Young v. Board of Education

In a proceeding pursuant to article 78 of the CPLR to compel recission of appellant Board of Education’s resolution abolishing the position of Attendance Teacher and to restore petitioner to that position, the appeal is from a judgment of the Supreme Court, Suffolk County, dated August 14, 1972, which directed appellants “to restore the Petitioner to the position of Attendance Teacher whether it is full time or part time.” Judgment reversed, on the law, and petition dismissed on the merits, without costs. Petitioner, the holder of permanent tenure since 1964, served in the position of Attendance Teacher until June 30, 1972. The position was abolished, effective July 1, 1972, and the duties previously performed by petitioner were divided among the principals and the assistant principals in the school district. Petitioner was informed that his name would be placed on a preferred eligible list and that he would be entitled to reinstatement whenever within fqur years a vacancy in a similar position would develop.
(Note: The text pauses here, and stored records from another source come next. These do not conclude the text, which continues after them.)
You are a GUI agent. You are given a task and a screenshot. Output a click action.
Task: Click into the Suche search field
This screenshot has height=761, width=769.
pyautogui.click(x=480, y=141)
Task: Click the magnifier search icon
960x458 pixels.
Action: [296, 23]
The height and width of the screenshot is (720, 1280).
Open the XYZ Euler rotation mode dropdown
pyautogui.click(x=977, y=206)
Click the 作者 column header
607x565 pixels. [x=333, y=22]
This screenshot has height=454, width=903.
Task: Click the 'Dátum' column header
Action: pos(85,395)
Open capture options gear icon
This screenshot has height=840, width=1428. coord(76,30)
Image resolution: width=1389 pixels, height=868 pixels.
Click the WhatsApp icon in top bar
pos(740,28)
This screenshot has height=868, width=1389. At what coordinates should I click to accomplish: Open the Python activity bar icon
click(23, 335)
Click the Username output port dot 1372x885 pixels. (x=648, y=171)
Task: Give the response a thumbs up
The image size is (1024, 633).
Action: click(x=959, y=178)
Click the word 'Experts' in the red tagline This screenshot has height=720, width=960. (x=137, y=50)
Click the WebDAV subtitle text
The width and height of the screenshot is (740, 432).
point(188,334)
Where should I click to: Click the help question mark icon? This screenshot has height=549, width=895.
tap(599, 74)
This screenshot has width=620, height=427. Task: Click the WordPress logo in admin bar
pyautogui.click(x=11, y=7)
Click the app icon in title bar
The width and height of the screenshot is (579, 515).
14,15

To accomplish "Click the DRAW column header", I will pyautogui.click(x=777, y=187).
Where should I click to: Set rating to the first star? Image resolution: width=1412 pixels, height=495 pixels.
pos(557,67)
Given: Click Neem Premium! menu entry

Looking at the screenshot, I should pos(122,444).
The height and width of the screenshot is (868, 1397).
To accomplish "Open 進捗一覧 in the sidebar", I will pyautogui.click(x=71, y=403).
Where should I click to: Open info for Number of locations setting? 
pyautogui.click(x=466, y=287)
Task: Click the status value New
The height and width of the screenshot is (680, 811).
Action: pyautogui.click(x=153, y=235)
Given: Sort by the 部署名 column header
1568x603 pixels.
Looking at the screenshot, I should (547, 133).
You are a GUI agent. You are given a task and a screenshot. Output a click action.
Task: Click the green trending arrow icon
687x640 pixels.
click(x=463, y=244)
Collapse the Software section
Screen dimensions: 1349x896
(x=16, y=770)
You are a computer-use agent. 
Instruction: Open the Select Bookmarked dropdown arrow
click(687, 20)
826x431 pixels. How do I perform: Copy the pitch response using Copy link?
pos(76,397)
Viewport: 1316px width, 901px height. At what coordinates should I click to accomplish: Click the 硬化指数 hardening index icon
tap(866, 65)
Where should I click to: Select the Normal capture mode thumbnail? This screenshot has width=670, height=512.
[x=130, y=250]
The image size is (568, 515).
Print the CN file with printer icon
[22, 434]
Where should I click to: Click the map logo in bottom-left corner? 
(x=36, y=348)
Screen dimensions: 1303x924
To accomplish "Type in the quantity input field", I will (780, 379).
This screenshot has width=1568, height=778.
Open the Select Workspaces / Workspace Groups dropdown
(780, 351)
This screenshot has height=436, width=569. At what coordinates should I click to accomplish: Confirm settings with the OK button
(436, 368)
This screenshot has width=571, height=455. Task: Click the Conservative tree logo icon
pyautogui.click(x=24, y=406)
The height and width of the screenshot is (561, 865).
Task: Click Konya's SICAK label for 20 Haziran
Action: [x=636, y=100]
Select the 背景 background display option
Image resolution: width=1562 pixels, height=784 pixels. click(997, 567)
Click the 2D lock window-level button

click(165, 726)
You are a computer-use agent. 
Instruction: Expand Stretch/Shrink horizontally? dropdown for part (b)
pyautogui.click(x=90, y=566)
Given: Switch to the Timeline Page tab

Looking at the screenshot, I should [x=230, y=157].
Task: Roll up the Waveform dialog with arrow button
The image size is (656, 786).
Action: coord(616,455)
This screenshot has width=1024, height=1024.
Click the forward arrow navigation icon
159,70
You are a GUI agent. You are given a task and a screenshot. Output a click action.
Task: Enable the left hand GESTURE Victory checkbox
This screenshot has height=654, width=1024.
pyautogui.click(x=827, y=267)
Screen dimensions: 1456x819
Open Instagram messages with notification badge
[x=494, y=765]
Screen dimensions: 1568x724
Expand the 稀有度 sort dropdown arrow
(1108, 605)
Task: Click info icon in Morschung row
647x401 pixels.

We are of the opinion that appellants’ action fully complied with sections 2510 and 2585 of the Education Law. It is clear that appellants had the authority to abolish the position of Attendance Teacher. Sections 2510 and 2585 require inter alla that when a position is abolished or when a position is consolidated with another position, without creating a new position, the person filling the position prior to the abolition or consolidation be placed upon a preferred eligible list of candidates to fill a vacancy that then exists or may thereafter occur in an office or position similar to the one which such person filled and that the persons on such preferred list shall be reinstated or appointed to such vacancies, in the order of their length of service, at any time within four years after the date of abolition or consolidation. In the case at bar the position of Attendance Teacher has been' abolished and the duties have been consolidated with those of pre-existing positions. Petitioner has been placed on the required list. There has been no attempt to create new positions or to create part time positions as was the case in Matter of Baron V. Maekreth (30 A D 2d 810, affd. 26 N Y 2d 1039). Accordingly, appellants violated no rights of petitioner. Rabin, P. J., Hopkins, Munder, Martuscello and Latham, JJ., concur.